▶ READING TEXT:
--- begin ---

The fire service has been aware of the hazards associated with lightweight construction for decades. Numerous fire service representatives have conducted small-scale burn tests to demonstrate their concerns regarding the structural stability of engineered lumber in fire conditions. Literally dozens of articles have been written by some of the most notable authors in the fire service, but until recently, we lacked the scientific data and statistical evidence to quantify the anecdotal evidence from numerous fireground events. Engineered lumber manufacturers understandably submit for testing only those assemblies for which they expect to achieve the desired passive fire-resistive ratings. Current model building codes allow unrated, or unprotected, assemblies (i.e., wood covered with non-rated sheathing materials or exposed wood) to be used in residential construction, particularly in single-family homes. Unprotected wood assemblies, assemblies without active or passive fire protection measures, are proving to be inherently unsafe.
Because the use of lightweight and engineered assemblies has become virtually the exclusive means of constructing floor and roof systems in residential buildings, the fire service must develop a better understanding of how these assemblies behave under fire conditions. It is also imperative that we test these built assemblies in a scientifically valid and quantifiable way so that the results can be used to effect changes to building codes and construction practices.
Underwriters Laboratories Inc. (UL), in partnership with the Chicago, IL, Fire Department (CFD) and the International Association of Fire Chiefs (IAFC), was awarded funding from the Department of Homeland Security (DHS)/Federal Emergency Management Agency's (FEMA) Assistance to Firefighters Grant (AFG) program to investigate the hazards faced by firefighters when confronted with lightweight and wood-constructed residential buildings. The results of tests comparing the fire performance of conventional and modern construction will improve the understanding of the hazards of lightweight construction and assist incident commanders, company officers and firefighters in evaluating fire hazards and allow a more informed risk-benefit analysis when assessing life-safety risks to building occupants and firefighters.

--- end ---

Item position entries
--- begin ---

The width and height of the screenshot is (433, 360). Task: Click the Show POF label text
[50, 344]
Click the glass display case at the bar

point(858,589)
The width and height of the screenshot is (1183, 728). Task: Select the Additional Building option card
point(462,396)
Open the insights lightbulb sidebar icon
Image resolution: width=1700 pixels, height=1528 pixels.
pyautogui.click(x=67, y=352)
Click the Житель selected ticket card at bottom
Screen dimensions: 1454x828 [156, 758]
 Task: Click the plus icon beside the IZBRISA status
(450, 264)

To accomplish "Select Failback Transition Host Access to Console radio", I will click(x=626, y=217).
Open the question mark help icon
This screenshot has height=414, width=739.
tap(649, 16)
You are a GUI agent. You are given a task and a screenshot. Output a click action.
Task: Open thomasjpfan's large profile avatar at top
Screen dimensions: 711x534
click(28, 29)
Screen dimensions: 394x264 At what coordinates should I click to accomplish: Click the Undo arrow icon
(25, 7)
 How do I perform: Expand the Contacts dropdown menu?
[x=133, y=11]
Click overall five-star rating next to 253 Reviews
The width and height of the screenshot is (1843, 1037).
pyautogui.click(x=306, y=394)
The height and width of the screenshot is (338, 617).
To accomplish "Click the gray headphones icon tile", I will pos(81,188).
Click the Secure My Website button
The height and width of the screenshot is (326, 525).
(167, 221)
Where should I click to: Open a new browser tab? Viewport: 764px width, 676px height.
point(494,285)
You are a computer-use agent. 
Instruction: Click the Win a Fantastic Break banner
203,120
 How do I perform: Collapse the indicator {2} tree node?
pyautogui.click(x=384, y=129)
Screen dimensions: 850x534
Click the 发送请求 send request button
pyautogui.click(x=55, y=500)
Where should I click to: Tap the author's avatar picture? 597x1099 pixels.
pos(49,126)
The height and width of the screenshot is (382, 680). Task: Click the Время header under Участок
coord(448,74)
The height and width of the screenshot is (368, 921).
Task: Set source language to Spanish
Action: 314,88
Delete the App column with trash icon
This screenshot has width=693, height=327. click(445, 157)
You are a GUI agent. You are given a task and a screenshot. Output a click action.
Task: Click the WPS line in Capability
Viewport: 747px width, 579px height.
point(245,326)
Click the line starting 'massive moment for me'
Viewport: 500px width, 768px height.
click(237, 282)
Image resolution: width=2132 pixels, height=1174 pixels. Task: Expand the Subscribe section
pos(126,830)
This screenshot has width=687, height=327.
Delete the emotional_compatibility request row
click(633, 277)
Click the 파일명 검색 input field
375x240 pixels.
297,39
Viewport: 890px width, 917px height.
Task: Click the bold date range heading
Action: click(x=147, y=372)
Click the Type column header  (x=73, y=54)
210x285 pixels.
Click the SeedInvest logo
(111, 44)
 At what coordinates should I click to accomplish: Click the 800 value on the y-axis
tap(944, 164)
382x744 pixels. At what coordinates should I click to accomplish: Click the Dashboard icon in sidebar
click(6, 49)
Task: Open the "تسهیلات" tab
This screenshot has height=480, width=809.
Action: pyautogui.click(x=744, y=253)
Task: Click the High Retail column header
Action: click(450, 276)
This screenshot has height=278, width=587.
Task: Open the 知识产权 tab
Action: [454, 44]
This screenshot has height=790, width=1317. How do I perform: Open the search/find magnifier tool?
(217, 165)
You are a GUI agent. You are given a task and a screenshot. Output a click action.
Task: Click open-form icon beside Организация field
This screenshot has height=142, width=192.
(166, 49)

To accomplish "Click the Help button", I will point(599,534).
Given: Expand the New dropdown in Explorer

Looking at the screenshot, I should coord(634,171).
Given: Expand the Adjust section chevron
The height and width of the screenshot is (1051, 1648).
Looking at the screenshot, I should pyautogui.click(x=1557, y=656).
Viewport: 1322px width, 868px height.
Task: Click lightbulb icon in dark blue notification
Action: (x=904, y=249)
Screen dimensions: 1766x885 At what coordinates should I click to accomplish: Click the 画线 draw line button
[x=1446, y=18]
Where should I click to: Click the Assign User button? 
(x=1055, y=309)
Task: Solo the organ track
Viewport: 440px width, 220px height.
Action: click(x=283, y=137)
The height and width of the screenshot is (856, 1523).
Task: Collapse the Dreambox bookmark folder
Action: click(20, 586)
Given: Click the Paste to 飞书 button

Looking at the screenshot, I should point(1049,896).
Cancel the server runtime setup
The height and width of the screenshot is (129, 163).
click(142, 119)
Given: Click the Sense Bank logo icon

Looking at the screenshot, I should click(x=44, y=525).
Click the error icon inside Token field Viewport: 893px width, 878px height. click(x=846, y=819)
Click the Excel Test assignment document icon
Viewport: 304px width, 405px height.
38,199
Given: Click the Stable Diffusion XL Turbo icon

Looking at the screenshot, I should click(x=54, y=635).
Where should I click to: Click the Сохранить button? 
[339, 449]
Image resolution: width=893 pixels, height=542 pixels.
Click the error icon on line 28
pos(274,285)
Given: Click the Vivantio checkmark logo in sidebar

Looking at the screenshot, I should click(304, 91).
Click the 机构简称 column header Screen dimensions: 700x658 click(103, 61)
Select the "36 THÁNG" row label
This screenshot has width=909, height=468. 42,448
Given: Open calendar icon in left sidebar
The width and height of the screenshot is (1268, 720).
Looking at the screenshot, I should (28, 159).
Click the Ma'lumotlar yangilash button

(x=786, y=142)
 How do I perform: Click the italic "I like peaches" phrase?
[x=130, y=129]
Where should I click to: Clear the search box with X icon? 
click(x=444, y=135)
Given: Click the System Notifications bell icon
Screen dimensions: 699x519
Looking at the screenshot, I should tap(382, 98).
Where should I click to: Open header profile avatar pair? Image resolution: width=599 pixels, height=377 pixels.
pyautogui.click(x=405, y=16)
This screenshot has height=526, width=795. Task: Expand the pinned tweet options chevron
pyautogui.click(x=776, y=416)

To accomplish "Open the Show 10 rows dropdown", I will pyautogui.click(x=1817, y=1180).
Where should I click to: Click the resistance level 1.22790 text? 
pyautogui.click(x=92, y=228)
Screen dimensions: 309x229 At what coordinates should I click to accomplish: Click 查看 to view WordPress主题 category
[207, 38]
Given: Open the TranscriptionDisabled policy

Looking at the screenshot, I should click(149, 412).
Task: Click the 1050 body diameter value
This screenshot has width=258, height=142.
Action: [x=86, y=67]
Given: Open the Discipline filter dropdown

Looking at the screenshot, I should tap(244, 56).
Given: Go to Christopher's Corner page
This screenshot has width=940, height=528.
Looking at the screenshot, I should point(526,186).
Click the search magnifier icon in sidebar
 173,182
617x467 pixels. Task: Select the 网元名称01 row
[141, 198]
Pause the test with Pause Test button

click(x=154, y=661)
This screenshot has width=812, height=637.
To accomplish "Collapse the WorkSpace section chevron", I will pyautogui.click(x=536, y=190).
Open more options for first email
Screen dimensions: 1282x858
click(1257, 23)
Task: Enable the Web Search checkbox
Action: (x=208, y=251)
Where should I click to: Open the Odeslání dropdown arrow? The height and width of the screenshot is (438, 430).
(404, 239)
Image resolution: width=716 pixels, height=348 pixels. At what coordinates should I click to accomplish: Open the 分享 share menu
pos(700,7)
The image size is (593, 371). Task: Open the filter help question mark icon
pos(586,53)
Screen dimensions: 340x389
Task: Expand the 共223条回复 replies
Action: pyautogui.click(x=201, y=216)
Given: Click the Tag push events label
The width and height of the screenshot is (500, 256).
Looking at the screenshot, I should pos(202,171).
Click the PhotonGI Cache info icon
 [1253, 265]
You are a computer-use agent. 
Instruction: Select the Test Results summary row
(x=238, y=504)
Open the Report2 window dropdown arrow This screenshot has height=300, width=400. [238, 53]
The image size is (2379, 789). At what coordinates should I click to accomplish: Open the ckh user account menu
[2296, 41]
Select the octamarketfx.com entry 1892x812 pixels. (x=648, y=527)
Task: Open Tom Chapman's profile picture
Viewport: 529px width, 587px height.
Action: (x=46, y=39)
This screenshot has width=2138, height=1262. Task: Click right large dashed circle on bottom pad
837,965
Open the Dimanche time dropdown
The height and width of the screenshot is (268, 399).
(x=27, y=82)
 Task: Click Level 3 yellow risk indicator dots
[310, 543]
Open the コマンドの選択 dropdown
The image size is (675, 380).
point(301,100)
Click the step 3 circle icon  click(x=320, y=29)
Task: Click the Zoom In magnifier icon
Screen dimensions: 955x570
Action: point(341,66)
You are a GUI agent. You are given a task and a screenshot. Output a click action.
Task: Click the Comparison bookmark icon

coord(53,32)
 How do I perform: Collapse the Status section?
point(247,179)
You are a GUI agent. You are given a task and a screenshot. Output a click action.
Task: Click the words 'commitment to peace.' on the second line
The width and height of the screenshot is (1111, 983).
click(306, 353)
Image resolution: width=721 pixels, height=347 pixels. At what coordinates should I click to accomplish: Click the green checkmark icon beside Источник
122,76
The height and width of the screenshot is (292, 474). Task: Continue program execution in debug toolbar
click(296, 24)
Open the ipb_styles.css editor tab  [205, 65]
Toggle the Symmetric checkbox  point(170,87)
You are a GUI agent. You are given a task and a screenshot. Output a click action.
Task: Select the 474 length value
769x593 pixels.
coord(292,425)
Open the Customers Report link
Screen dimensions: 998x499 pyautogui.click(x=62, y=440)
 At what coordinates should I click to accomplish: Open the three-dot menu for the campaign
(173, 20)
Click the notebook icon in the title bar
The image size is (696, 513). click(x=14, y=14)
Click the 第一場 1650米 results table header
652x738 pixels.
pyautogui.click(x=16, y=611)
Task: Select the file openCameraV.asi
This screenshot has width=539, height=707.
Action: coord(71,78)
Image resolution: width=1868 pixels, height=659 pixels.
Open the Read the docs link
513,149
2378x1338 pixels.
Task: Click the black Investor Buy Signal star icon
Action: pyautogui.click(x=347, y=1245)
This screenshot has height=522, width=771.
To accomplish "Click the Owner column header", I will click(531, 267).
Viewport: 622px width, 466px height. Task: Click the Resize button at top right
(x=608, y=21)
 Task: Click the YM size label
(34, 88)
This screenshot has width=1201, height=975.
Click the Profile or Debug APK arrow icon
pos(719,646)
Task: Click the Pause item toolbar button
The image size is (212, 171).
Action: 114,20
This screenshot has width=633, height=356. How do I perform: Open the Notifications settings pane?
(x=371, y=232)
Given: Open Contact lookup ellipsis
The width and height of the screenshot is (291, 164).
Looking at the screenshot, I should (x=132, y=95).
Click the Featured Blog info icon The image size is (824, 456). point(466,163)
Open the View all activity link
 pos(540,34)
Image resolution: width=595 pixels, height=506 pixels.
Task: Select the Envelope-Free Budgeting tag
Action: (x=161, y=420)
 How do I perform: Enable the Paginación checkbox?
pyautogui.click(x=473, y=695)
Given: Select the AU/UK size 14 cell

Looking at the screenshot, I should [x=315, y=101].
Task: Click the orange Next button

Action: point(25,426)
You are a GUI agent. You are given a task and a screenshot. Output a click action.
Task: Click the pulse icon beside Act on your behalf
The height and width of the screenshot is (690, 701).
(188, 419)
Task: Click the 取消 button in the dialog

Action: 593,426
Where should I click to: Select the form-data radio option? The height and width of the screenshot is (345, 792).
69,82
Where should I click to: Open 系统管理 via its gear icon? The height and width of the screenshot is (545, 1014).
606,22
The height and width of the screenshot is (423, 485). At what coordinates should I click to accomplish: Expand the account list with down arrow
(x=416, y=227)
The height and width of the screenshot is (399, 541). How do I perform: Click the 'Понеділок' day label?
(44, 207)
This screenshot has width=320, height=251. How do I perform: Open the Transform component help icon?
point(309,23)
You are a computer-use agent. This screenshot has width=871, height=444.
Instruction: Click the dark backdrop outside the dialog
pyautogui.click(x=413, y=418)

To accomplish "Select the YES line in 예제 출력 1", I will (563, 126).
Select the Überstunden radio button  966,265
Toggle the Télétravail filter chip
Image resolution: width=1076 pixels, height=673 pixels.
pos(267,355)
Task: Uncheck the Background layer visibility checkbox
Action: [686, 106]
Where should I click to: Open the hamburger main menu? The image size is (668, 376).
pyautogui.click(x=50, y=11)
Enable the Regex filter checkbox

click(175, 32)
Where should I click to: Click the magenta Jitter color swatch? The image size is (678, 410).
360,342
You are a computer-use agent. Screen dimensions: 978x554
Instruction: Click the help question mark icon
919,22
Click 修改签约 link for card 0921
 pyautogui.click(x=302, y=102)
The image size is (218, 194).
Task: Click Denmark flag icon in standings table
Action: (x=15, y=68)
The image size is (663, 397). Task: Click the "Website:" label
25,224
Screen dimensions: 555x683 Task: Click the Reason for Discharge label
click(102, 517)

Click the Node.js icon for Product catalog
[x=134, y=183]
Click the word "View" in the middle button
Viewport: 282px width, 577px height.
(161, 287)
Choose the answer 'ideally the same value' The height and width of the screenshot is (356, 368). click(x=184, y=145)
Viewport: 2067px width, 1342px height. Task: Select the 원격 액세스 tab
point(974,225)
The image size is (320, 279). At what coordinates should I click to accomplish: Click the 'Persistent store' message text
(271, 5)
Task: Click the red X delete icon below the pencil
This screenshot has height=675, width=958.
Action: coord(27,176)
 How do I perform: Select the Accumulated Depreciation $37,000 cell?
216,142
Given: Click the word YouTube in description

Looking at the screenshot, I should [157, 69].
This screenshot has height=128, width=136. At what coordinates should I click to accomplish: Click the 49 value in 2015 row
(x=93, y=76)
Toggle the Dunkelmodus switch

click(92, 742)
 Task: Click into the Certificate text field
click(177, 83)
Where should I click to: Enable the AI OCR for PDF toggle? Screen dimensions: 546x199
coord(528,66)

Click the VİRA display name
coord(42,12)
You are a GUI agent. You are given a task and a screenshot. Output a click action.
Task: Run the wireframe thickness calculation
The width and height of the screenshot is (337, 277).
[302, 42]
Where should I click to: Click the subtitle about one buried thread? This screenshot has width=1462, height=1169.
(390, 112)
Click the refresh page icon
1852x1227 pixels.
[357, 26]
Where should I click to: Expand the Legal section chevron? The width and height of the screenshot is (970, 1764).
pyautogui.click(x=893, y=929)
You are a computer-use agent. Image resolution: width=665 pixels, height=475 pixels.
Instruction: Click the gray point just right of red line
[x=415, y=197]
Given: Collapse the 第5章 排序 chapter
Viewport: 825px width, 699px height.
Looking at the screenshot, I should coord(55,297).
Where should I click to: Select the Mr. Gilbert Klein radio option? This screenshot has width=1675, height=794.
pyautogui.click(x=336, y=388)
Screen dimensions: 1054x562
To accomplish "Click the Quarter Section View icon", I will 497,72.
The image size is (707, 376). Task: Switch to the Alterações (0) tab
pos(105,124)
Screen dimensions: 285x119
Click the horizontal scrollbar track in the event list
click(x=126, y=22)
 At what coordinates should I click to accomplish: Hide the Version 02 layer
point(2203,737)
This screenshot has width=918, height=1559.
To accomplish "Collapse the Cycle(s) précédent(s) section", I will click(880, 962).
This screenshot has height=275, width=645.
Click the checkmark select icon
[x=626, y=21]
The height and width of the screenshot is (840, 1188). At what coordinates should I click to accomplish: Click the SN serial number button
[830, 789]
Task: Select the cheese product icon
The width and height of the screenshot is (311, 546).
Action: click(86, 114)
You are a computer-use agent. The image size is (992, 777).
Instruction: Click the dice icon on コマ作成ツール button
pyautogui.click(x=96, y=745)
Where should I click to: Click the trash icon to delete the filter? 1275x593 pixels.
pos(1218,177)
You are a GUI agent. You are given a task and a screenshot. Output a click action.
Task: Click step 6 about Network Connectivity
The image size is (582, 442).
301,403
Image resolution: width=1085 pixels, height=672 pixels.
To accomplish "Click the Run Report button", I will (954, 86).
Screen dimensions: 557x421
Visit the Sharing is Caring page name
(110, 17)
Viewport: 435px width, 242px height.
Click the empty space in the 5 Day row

--- end ---

▶ STATED EXERCISE: Reproduce the whole lightweight construction text word for word.

▶ CORRECT RESPONSE:
The fire service has been aware of the hazards associated with lightweight construction for decades. Numerous fire service representatives have conducted small-scale burn tests to demonstrate their concerns regarding the structural stability of engineered lumber in fire conditions. Literally dozens of articles have been written by some of the most notable authors in the fire service, but until recently, we lacked the scientific data and statistical evidence to quantify the anecdotal evidence from numerous fireground events. Engineered lumber manufacturers understandably submit for testing only those assemblies for which they expect to achieve the desired passive fire-resistive ratings. Current model building codes allow unrated, or unprotected, assemblies (i.e., wood covered with non-rated sheathing materials or exposed wood) to be used in residential construction, particularly in single-family homes. Unprotected wood assemblies, assemblies without active or passive fire protection measures, are proving to be inherently unsafe.
Because the use of lightweight and engineered assemblies has become virtually the exclusive means of constructing floor and roof systems in residential buildings, the fire service must develop a better understanding of how these assemblies behave under fire conditions. It is also imperative that we test these built assemblies in a scientifically valid and quantifiable way so that the results can be used to effect changes to building codes and construction practices.
Underwriters Laboratories Inc. (UL), in partnership with the Chicago, IL, Fire Department (CFD) and the International Association of Fire Chiefs (IAFC), was awarded funding from the Department of Homeland Security (DHS)/Federal Emergency Management Agency's (FEMA) Assistance to Firefighters Grant (AFG) program to investigate the hazards faced by firefighters when confronted with lightweight and wood-constructed residential buildings. The results of tests comparing the fire performance of conventional and modern construction will improve the understanding of the hazards of lightweight construction and assist incident commanders, company officers and firefighters in evaluating fire hazards and allow a more informed risk-benefit analysis when assessing life-safety risks to building occupants and firefighters.